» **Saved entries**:
-*-
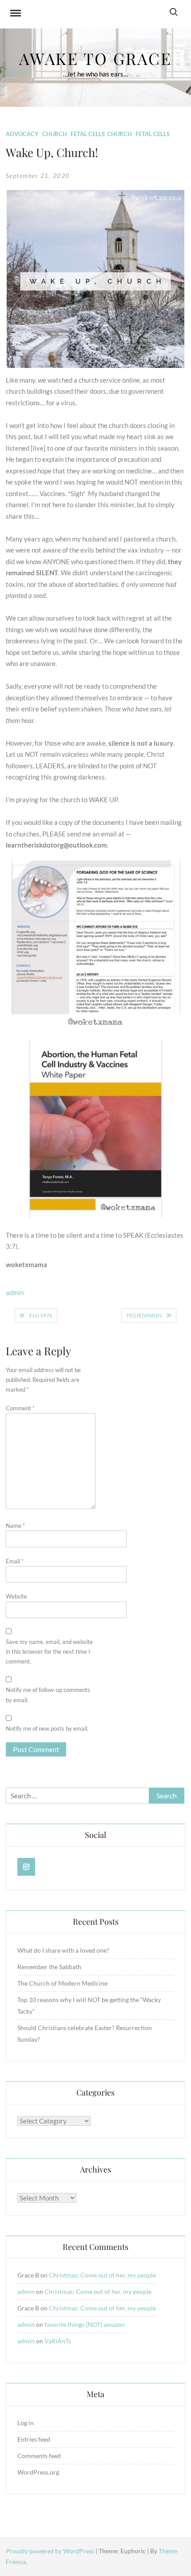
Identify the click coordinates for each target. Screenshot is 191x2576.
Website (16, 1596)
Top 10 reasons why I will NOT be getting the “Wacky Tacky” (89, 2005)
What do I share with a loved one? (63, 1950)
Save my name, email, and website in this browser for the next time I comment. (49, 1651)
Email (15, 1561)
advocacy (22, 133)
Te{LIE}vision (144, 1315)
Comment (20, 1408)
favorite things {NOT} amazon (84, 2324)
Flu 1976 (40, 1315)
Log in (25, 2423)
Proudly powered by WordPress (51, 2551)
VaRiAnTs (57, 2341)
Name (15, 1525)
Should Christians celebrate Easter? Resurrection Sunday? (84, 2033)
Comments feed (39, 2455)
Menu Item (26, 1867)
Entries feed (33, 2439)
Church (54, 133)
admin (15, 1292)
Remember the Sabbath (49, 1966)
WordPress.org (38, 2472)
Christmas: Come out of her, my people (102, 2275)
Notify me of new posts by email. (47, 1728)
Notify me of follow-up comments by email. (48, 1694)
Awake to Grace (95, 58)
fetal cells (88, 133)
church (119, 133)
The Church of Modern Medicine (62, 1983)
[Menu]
-*-
» **Work to complete**: Give an exact copy of the lines from the one with "Christmas: Come out" through the end of the entries, both ends included.

» **Worked solution**:
Christmas: Come out of her, my people (102, 2275)
Notify me of new posts by email. (47, 1728)
Notify me of follow-up comments by email. (48, 1694)
Awake to Grace (95, 58)
fetal cells (88, 133)
church (119, 133)
The Church of Modern Medicine (62, 1983)
[Menu]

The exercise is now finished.